I take issue with Alex's assertions that foreign fund managers will abuse their possible future mandates to manage our Employee Provident Fund (EPF) money.
The issue is not whether the money is invested by local or foreign fund managers. The real issue here is the lack of corporate governance and transparency of the investment process at the EPF.
Alex's assertion that it is safer to keep EPF funds in Malaysia to prevent mismanagement is just untrue. That is the status quo today. But it hasn't stopped the non-transparent EPF from investing in highly-suspect deals.
Remember the Time dotCom IPO fiasco? How much did EPF lose? Was this foreign or local fund management? Obviously local. Who made the decisions? What was the composition of the EPF invesment committee that made the decisions?
How did the EPF come to the decision that Time dotCom was a great investment when the rest of the investment community knew it was a very poor buy? Does that generate confidence in the transparency and robustness of EPF corporate governance and investment process?
Hot money and speculative investments are not the preserve of foreign investors - remember Aokam Perdana? Who manipulated the stock price during its heyday in the early 1990s? Not the foreigners.

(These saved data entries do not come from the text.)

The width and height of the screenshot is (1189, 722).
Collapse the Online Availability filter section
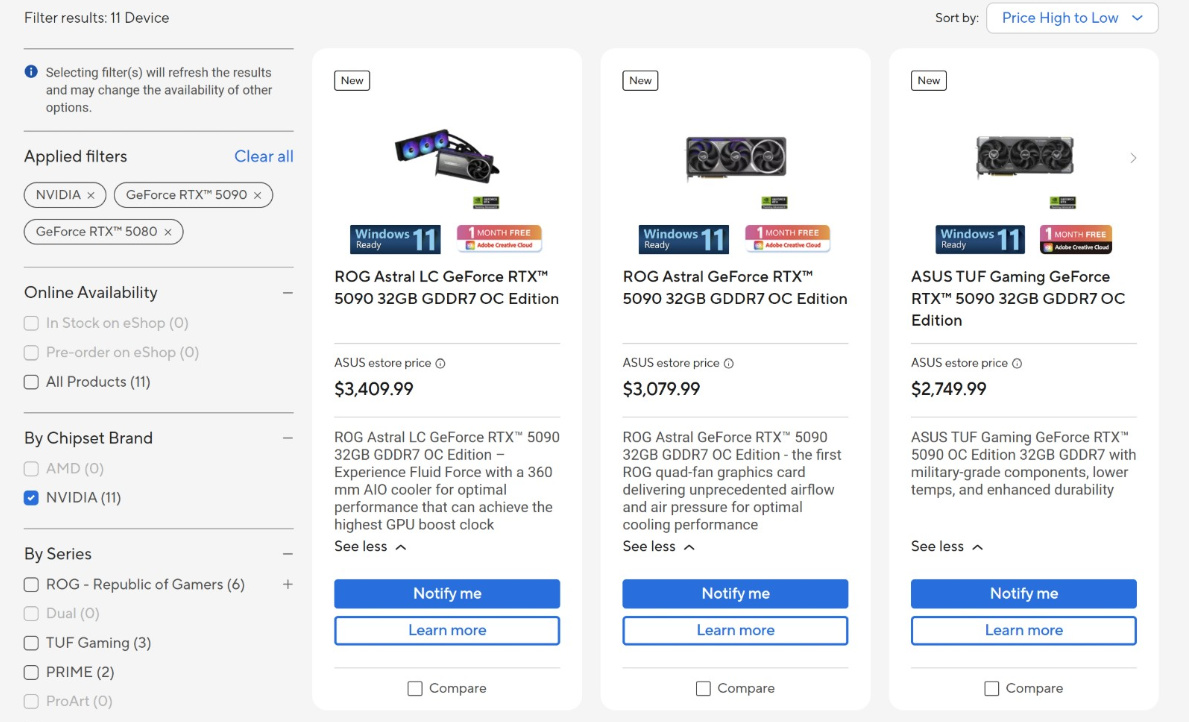point(288,293)
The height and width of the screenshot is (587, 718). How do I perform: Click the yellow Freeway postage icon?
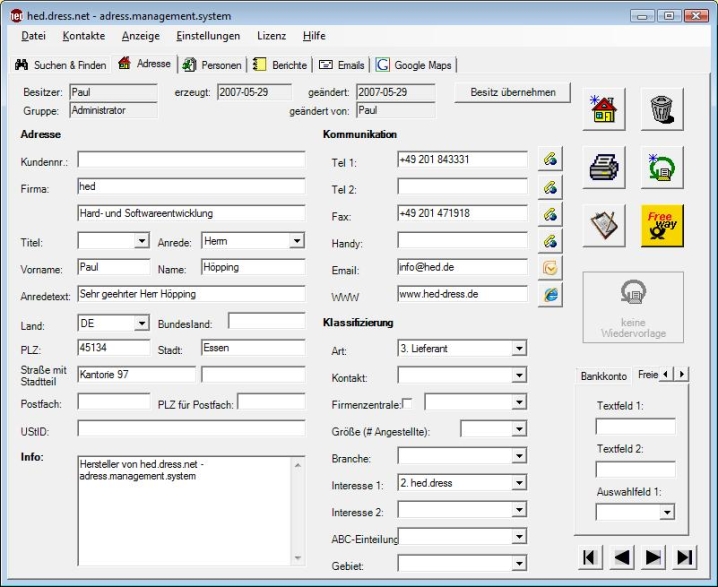pos(661,225)
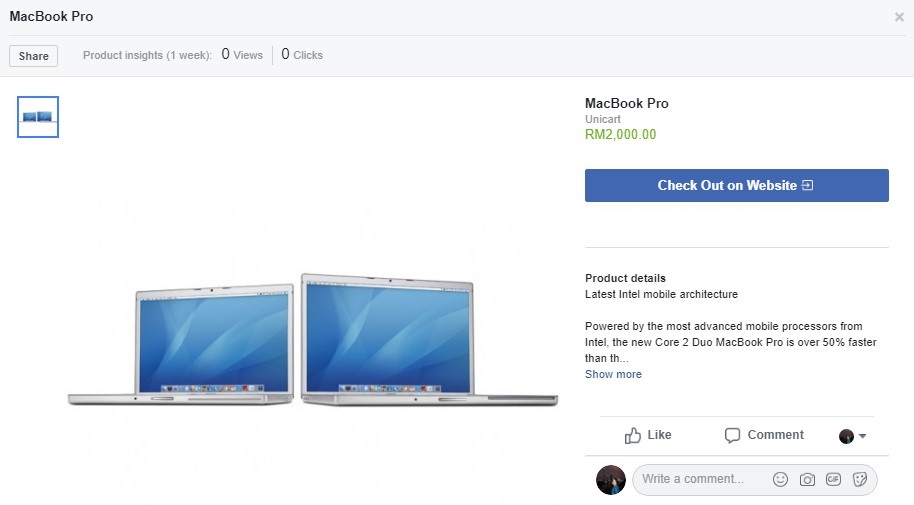Select the MacBook Pro image thumbnail

(38, 117)
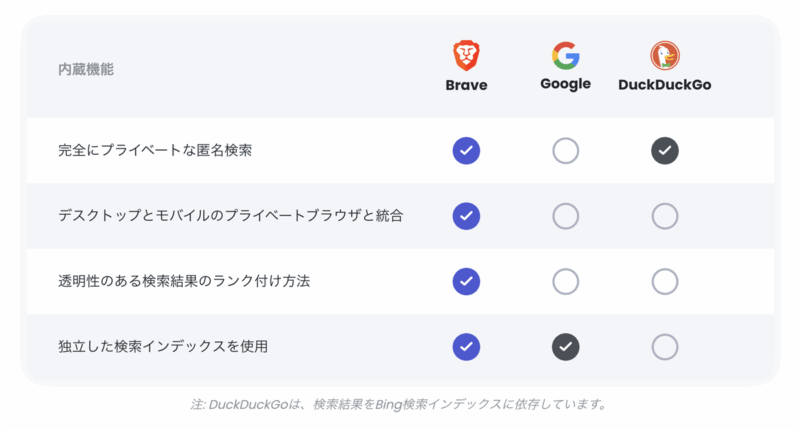
Task: Click the DuckDuckGo duck logo icon
Action: (665, 55)
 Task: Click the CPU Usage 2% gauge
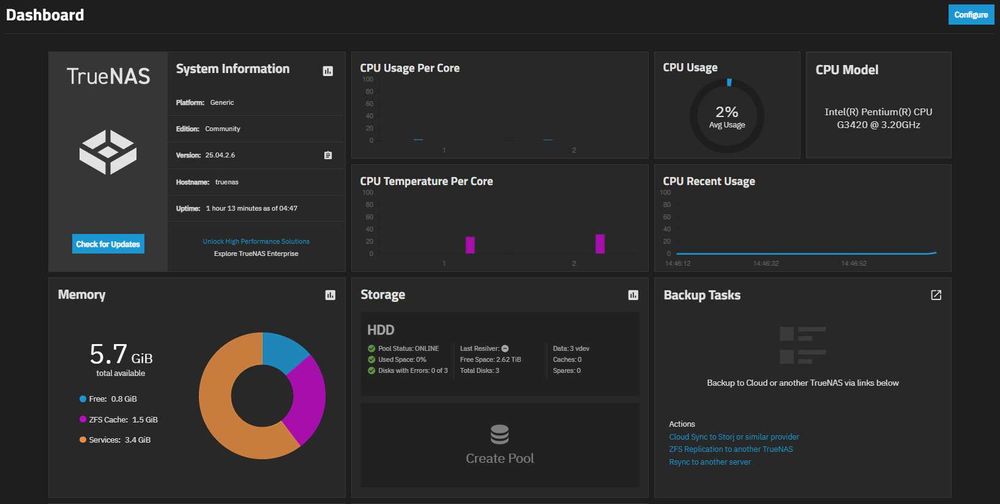click(726, 116)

I hope Alex is beginning to realise that it is the transparency, governance and integrity of financial markets, institutions and investors that count. Not whether they are local or foreign.
I have you never received a full audited annual report from EPF despite being a contributor for many years. What does that tell you about the institution? All I get is an annual statement which only outlines my account and the latest dividend paid - an amount which has been falling for the last decade.
I've checked with friends working overseas and the minimum they get is an annual financial report (some even get half-yearly updates) from their retirement savings funds. And they have the option to change plans or managers if they are not happy with the performance. Do we Malaysians have that option?
This week Temasek Holdings, the Singapore government's investment arm, published its first annual report in 30 years because of increasing pressure to improve its transparency. The results do not make for happy reading.
When will EPF publish its audited annual accounts? Or has it something to hide?